→ Exercise: Each line of the data below goes into the copy exactly; pictures do not.

..........

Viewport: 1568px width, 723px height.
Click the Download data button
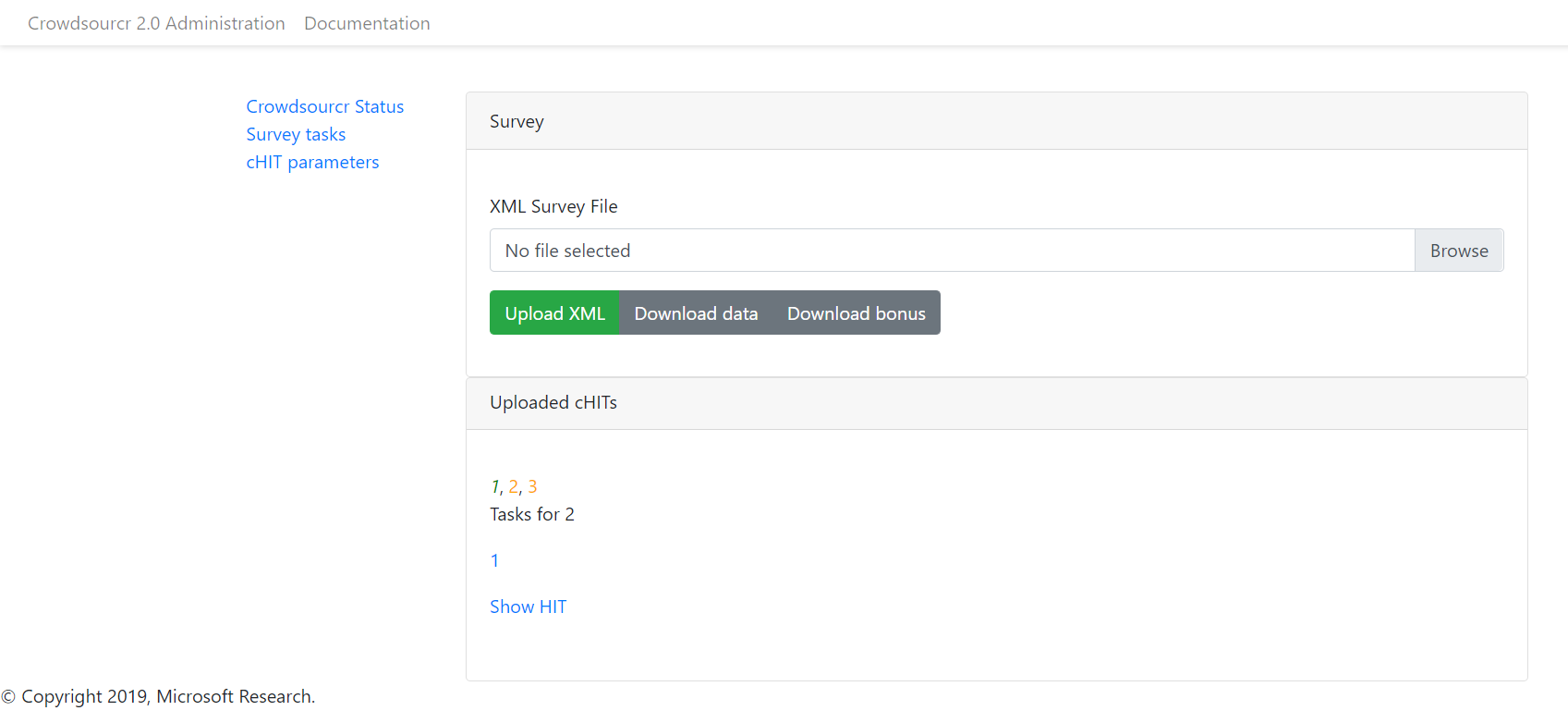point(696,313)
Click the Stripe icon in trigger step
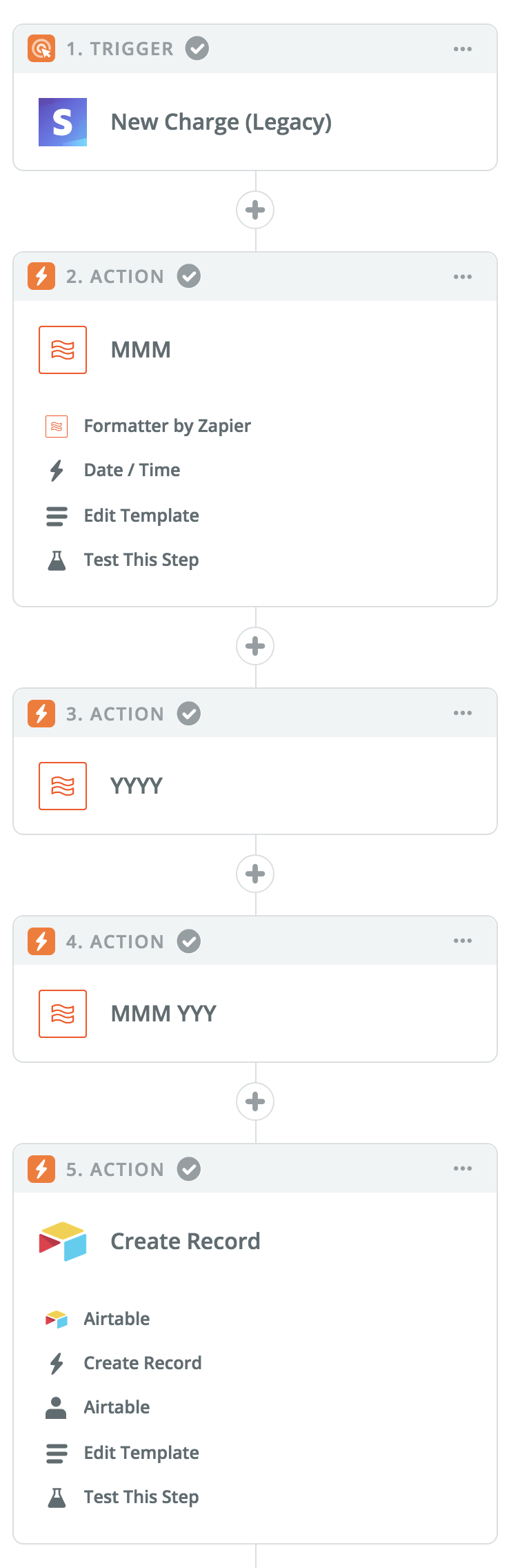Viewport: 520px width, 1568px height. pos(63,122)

..........

→ Task output:
Viewport: 1568px width, 723px height.
Click the Download data button
point(696,313)
Click the Stripe icon in trigger step
Viewport: 520px width, 1568px height. pos(63,122)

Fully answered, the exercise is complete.